本文从底层约束到上层实践，覆盖 9 个核心主题：

GIL 是什么？为什么存在？如何影响并发？
threading — 被 GIL 束缚的线程，什么时候还有用？
multiprocessing — 绕过 GIL 的代价与收益
asyncio — 单线程协程，另一种并发哲学
concurrent.futures — 统一抽象层
选型决策框架 — “我该用什么？”
常见陷阱与模式
生产环境排查
未来：free-threading

本文是《Python 内存管理深度解析》的姊妹篇，延续相同的读者定位和深度风格。

下面逐一展开。

一、GIL：Python 并发的"原罪"

1.1 GIL 是什么？

GIL（Global Interpreter Lock，全局解释器锁）是 CPython 解释器中的一把互斥锁。它的规则很简单：

同一时刻，只有一个线程可以执行 Python 字节码。

┌─────────────────────────────────────────────────────┐
│                  CPython 解释器进程                    │
│  ┌─────────┐  ┌─────────┐  ┌─────────┐              │
│  │ Thread 1│  │ Thread 2│  │ Thread 3│              │
│  └────┬────┘  └────┬────┘  └────┬────┘              │
│       │            │            │                    │
│       └────────────┼────────────┘                    │
│                    │                                │
│            ┌───────▼───────┐                        │
│            │     GIL       │  ← 同一时刻只放行一个线程  │
│            └───────┬───────┘                        │
│                    │                                │
│            ┌───────▼───────┐                        │
│            │ Python 字节码  │                        │
│            │   解释执行      │                        │
│            └───────────────┘                        │
└─────────────────────────────────────────────────────┘

这意味着：即使你创建了 8 个线程跑在 8 核 CPU 上，同一时刻也只有 1 个线程在执行 Python 代码。多线程并不能加速 CPU 密集型计算。

存储数据
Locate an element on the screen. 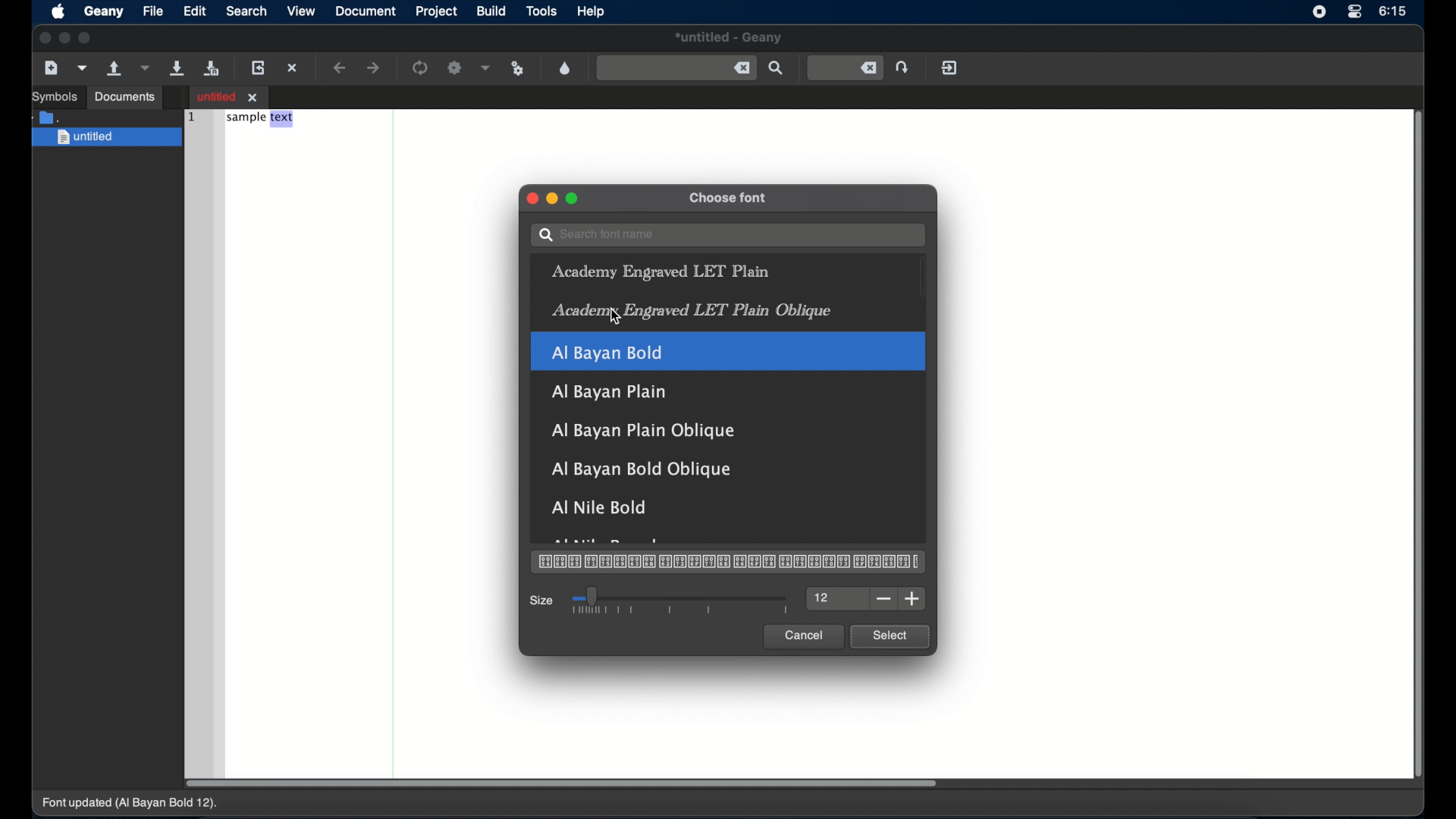  reload the current file from disk is located at coordinates (260, 68).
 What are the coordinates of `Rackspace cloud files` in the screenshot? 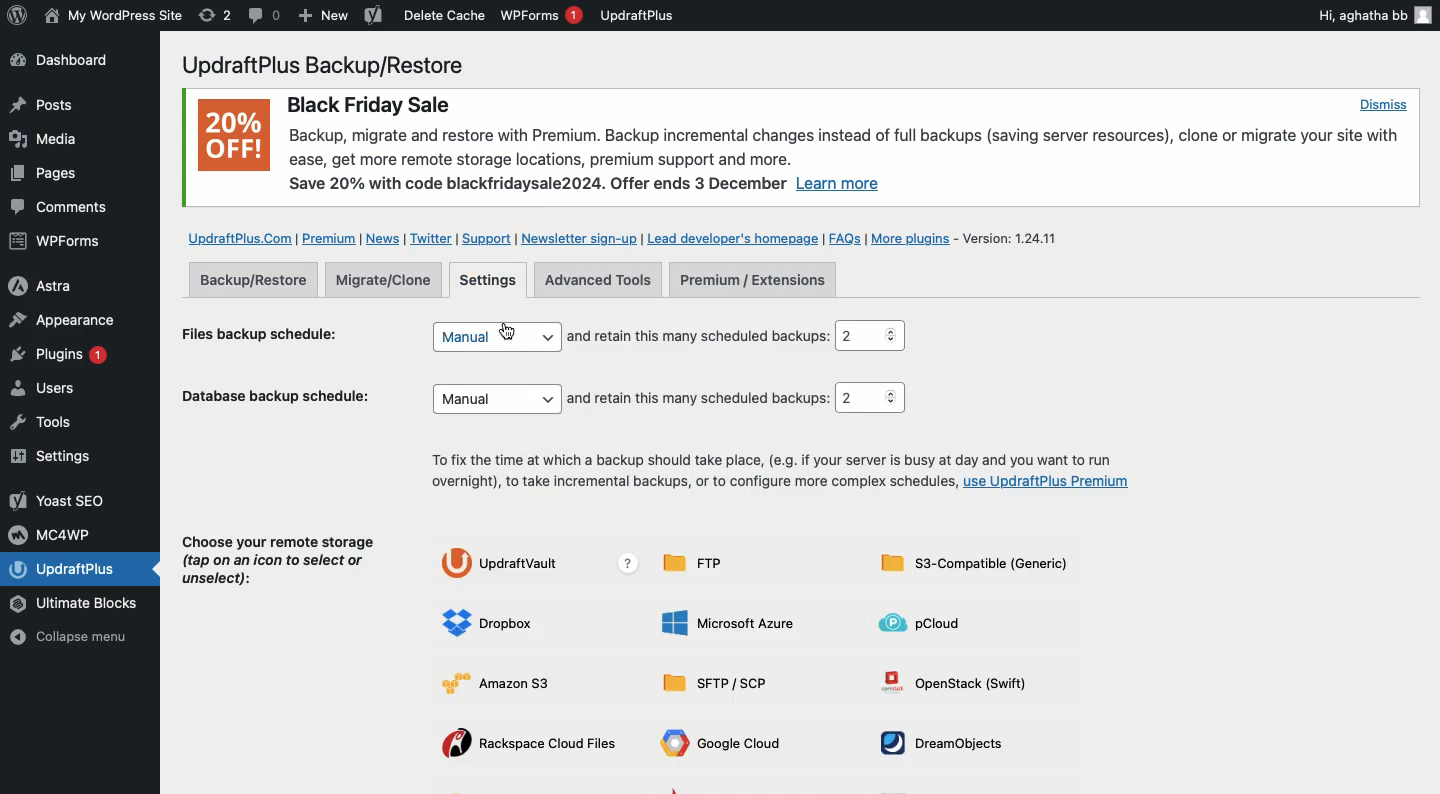 It's located at (534, 745).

练习题目
[1] 请把所给文本中的这句话译成英文：“GIL（Global Interpreter Lock，全局解释器锁）是 CPython 解释器中的一把互斥锁。”
[2] 从所给文本中的“本文从底层约束到上层实践，覆盖 9 个核心主题：”一直到“本文是《Python 内存管理深度解析》的姊妹篇，延续相同的读者定位和深度风格。”，把这段内容重写一遍，并将其中的“GIL”全部换成“全局解释器锁”。
[3] 根据所给文本，本文是哪篇文章的姊妹篇？

各题解答
[1] The GIL (Global Interpreter Lock) is a mutex lock in the CPython interpreter.

[2]
本文从底层约束到上层实践，覆盖 9 个核心主题：

全局解释器锁 是什么？为什么存在？如何影响并发？
threading — 被 全局解释器锁 束缚的线程，什么时候还有用？
multiprocessing — 绕过 全局解释器锁 的代价与收益
asyncio — 单线程协程，另一种并发哲学
concurrent.futures — 统一抽象层
选型决策框架 — “我该用什么？”
常见陷阱与模式
生产环境排查
未来：free-threading

本文是《Python 内存管理深度解析》的姊妹篇，延续相同的读者定位和深度风格。

[3] 《Python 内存管理深度解析》。